Clinical diagnostics in human genetics with semantic similarity searches in ontologies.

The differential diagnostic process attempts to identify candidate diseases that best explain a set of clinical features. This process can be complicated by the fact that the features can have varying degrees of specificity, as well as by the presence of features unrelated to the disease itself. Depending on the experience of the physician and the availability of laboratory tests, clinical abnormalities may be described in greater or lesser detail. We have adapted semantic similarity metrics to measure phenotypic similarity between queries and hereditary diseases annotated with the use of the Human Phenotype Ontology (HPO) and have developed a statistical model to assign p values to the resulting similarity scores, which can be used to rank the candidate diseases. We show that our approach outperforms simpler term-matching approaches that do not take the semantic interrelationships between terms into account. The advantage of our approach was greater for queries containing phenotypic noise or imprecise clinical descriptions.

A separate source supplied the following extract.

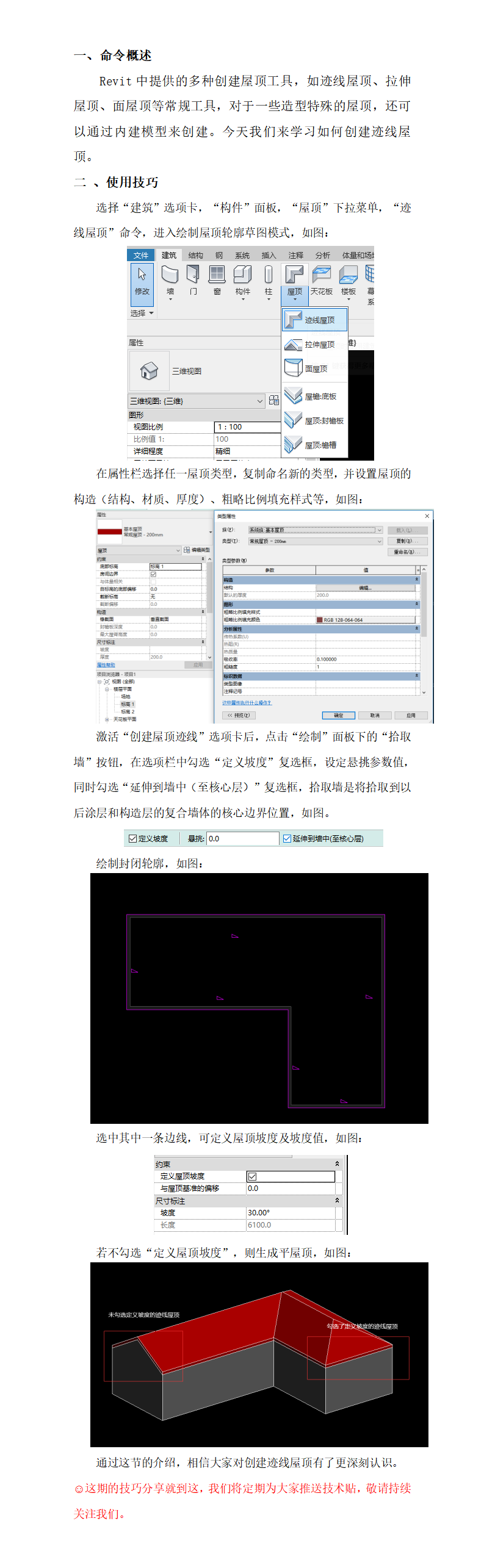
Task: Click the 屋檐:底板 soffit icon
Action: coord(294,396)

The semantic network defined by the HPO can be used to refine the differential diagnosis by suggesting clinical features that, if present, best differentiate among the candidate diagnoses. Thus, semantic similarity searches in ontologies represent a useful way of harnessing the semantic structure of human phenotypic abnormalities to help with the differential diagnosis. We have implemented our methods in a freely available web application for the field of human Mendelian disorders.